▶ [What is asked]
[a] Repeat the stretch from "I see from further" through "to use them?" in the thread on starting pthreads at the same time, switching "elegant" to "tidy".
[b] Proceed with the thread on starting pthreads at the same time, picking up after its last line.

What are the different ways of ensuring that a bunch of pthreads all start at the same time?
I could find only one way, ie. initializing a barrier in the main thread, then waiting on it in the newly created pthreads.
views:
47answers:
2
+3
A:
That's pretty much exactly how I've done it in the past.
main:
claim mutex
for each desired thread:
start child
release mutex
:
child:
claim mutex
release mutex
:
Note that this doesn't actually guarantee that all the threads have started before the first one starts doing something, just that the main thread has created them.
In order to do that, you can use something like the following method:
main:
claim mutex
set unstarted to 0
for each desired thread:
start child
add 1 to unstarted
release mutex
:
child:
claim mutex
subtract 1 from unstarted
while unstarted > 0:
release mutex
yield // if necessary
claim mutex
release mutex
:
Whatever initialisation a thread has to do to be considered started will occur between the claim and the subtract.
I see from further investigation that barriers are actually a more elegant way to do this. They weren't actually available in the pthread implementations I used which is why my code may seem a little verbose.
However, I'll leave it as-is on the off-chance that someone uses pre-v6 pthreads or a different threading method (without barriers) and because, as the question asked, this is a different way of doing it.
paxdiablo
2010-10-18 07:30:45
Do POSIX semaphores not work well with pthreads, or is there another reason not to use them?
Pete Kirkham
2010-10-18 07:48:37
@Pete, no idea. I tend not to mix things like that since they always end up like sodium and water :-) In my opinion, if you're going to use pthreads, then _use_ them. Don't half-use them.

▶ [Given entries]
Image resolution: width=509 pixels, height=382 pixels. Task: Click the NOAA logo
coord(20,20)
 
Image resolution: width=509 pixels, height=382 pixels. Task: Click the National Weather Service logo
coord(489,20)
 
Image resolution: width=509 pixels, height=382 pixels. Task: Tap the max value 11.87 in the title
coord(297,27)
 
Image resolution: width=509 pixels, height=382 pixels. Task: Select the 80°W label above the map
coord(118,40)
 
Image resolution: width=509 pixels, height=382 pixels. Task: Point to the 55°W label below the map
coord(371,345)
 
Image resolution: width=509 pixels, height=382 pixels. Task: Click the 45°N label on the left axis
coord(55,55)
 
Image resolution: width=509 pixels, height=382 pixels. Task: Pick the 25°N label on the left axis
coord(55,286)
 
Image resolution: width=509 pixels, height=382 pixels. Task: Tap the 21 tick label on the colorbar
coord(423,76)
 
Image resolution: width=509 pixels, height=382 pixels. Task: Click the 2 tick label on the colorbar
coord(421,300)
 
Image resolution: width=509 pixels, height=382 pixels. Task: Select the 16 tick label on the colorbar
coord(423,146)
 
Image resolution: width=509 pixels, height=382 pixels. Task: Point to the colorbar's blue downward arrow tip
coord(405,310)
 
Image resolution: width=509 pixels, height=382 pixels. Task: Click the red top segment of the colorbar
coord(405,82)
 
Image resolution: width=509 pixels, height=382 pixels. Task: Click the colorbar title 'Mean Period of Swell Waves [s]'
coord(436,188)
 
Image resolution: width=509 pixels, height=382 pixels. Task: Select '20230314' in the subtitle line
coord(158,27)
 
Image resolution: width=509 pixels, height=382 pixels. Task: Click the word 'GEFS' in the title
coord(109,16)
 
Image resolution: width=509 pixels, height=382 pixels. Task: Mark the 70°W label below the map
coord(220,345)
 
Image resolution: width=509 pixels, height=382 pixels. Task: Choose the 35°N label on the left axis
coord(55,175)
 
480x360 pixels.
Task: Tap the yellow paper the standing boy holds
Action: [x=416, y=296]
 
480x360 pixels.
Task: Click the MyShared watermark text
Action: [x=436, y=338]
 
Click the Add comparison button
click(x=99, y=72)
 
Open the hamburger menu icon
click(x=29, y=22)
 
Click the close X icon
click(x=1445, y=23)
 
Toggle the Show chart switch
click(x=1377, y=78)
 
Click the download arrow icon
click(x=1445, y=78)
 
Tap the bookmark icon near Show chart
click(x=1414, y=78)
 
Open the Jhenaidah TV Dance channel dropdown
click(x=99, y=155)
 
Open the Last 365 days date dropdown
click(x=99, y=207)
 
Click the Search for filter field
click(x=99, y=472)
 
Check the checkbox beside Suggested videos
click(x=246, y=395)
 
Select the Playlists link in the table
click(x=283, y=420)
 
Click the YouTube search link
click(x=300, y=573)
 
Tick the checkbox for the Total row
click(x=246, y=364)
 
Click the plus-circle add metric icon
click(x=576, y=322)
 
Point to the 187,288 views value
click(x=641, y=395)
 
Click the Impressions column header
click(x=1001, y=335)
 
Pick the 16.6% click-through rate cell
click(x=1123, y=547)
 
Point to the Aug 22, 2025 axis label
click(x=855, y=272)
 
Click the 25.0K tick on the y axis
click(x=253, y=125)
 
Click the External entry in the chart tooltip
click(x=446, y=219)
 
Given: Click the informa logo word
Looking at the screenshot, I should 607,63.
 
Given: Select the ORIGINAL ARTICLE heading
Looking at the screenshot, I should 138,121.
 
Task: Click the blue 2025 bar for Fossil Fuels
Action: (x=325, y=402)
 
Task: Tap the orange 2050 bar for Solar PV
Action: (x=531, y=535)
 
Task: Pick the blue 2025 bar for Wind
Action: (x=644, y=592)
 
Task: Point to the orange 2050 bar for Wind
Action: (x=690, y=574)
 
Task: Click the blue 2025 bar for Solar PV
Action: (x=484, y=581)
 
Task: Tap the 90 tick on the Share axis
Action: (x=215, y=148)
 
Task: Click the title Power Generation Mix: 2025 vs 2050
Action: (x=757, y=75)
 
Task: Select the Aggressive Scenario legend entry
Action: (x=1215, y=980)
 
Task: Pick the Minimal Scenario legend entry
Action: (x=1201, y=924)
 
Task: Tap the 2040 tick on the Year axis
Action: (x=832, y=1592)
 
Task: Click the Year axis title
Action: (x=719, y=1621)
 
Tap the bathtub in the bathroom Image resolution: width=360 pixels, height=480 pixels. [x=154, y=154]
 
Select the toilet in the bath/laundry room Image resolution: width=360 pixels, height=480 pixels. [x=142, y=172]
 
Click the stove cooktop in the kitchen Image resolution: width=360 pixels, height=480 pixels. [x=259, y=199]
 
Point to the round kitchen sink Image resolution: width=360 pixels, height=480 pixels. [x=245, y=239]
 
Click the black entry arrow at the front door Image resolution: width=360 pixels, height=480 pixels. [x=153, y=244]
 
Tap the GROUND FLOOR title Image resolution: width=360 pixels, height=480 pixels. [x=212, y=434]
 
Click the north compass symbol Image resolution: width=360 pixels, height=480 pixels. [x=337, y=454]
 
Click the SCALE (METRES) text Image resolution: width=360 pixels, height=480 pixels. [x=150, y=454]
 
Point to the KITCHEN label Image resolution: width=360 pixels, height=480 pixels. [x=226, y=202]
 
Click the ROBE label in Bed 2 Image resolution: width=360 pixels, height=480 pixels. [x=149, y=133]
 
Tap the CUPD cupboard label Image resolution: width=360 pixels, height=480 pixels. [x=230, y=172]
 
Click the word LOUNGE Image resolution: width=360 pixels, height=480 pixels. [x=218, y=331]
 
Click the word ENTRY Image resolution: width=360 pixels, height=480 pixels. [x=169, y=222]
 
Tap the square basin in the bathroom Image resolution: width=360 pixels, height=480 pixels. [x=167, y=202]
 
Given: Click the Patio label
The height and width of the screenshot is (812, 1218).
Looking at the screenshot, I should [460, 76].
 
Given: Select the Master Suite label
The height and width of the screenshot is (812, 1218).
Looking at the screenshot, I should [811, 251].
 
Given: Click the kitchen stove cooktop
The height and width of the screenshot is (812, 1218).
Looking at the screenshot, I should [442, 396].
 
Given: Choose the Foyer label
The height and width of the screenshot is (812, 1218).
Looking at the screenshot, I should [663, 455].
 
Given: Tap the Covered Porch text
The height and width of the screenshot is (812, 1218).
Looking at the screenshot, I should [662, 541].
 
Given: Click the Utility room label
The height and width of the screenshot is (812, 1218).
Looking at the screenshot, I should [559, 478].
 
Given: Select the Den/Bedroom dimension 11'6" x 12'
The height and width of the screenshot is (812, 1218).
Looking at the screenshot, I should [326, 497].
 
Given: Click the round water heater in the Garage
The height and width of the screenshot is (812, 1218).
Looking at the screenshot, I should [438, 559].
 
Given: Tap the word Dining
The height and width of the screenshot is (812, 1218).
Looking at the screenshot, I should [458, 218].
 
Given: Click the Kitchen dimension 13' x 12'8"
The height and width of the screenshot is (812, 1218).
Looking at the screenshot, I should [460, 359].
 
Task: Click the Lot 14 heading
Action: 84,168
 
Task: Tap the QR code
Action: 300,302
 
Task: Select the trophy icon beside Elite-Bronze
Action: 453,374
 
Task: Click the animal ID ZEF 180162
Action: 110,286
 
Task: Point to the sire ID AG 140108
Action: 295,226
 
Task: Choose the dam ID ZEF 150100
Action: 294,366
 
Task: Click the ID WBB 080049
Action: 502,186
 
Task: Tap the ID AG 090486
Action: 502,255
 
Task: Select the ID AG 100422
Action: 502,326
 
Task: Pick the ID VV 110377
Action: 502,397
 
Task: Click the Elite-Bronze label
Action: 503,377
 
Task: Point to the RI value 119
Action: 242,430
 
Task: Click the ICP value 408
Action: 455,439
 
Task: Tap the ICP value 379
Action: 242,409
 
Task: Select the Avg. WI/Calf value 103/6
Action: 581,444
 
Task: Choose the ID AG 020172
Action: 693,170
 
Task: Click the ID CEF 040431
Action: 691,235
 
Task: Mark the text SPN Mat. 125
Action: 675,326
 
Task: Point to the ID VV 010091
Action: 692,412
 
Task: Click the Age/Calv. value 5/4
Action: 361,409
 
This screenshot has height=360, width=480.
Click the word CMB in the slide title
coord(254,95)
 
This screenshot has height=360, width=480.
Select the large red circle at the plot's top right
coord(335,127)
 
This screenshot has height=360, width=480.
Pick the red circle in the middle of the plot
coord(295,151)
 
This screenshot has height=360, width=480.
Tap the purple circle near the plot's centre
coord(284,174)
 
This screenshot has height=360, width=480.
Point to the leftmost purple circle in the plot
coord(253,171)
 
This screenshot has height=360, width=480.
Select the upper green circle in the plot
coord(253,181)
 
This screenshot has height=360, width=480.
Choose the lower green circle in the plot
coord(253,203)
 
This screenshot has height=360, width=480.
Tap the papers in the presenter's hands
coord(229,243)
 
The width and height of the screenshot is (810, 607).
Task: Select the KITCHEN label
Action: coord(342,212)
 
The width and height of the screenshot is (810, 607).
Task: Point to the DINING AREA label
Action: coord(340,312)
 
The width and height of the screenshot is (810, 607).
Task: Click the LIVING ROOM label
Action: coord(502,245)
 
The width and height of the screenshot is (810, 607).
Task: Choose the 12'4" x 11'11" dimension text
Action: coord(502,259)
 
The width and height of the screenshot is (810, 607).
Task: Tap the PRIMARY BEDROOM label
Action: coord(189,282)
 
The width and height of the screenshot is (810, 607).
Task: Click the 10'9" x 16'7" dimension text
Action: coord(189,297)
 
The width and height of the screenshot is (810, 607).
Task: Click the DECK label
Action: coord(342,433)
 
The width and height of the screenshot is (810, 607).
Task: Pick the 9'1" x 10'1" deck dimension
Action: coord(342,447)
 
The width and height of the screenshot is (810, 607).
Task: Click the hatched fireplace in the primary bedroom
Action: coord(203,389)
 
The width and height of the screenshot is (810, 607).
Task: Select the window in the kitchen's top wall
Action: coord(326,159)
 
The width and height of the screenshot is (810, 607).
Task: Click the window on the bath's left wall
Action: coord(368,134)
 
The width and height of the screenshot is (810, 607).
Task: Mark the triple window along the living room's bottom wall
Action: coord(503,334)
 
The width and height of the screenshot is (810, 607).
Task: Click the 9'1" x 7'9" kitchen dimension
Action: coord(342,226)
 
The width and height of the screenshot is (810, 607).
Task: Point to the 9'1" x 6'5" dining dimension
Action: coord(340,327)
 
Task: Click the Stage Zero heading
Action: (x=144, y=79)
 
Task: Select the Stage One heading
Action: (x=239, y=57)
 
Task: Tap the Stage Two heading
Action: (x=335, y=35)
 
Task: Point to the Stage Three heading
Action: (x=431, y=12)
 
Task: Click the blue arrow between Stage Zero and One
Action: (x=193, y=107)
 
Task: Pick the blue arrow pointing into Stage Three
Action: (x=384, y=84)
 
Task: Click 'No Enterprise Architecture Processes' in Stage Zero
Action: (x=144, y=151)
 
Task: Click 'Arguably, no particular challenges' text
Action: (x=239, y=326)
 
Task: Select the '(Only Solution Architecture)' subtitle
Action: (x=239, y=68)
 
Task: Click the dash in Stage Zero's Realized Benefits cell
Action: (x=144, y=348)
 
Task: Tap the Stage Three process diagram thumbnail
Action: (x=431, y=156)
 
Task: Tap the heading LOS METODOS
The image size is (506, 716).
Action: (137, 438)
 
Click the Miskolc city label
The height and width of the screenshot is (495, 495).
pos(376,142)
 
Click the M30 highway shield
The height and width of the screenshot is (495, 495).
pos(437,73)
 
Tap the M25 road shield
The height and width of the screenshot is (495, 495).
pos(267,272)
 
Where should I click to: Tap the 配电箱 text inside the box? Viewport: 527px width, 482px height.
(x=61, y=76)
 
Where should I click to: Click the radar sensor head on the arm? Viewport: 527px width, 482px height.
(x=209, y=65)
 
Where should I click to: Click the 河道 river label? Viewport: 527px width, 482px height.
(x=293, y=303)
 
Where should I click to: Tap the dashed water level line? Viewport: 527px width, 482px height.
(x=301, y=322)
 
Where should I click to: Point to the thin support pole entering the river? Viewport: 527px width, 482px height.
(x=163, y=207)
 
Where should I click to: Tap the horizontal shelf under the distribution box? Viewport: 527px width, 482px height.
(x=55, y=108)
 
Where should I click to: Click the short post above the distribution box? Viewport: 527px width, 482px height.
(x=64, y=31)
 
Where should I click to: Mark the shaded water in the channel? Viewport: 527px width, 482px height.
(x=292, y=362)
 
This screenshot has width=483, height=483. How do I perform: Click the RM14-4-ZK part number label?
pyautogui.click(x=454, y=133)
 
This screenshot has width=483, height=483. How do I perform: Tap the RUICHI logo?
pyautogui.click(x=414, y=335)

▶ [Written answers]
[a]
I see from further investigation that barriers are actually a more tidy way to do this. They weren't actually available in the pthread implementations I used which is why my code may seem a little verbose.
However, I'll leave it as-is on the off-chance that someone uses pre-v6 pthreads or a different threading method (without barriers) and because, as the question asked, this is a different way of doing it.
paxdiablo
2010-10-18 07:30:45
Do POSIX semaphores not work well with pthreads, or is there another reason not to use them?

[b]
paxdiablo
2010-10-18 07:50:43
@Pete, `sem_t` works well with POSIX threads, but they have several disadvantages. The first is that their `wait` is interruptible, so you have to be very careful when programming with this this. Then, starting threads simultaneously is not so easy with them: if you just use one semaphore the master thread has to do `N` individual post operations to launch the others. This is not what I would exactly call "launched simultaneously".
Jens Gustedt
2010-10-18 08:46:14
+1
A:
You can use pthread_cond_broadcast. They won't be launched completely simultaneously because of the mutex. You could try to use a different mutex for each thread, but using different mutexes for the same condition variable is undefined.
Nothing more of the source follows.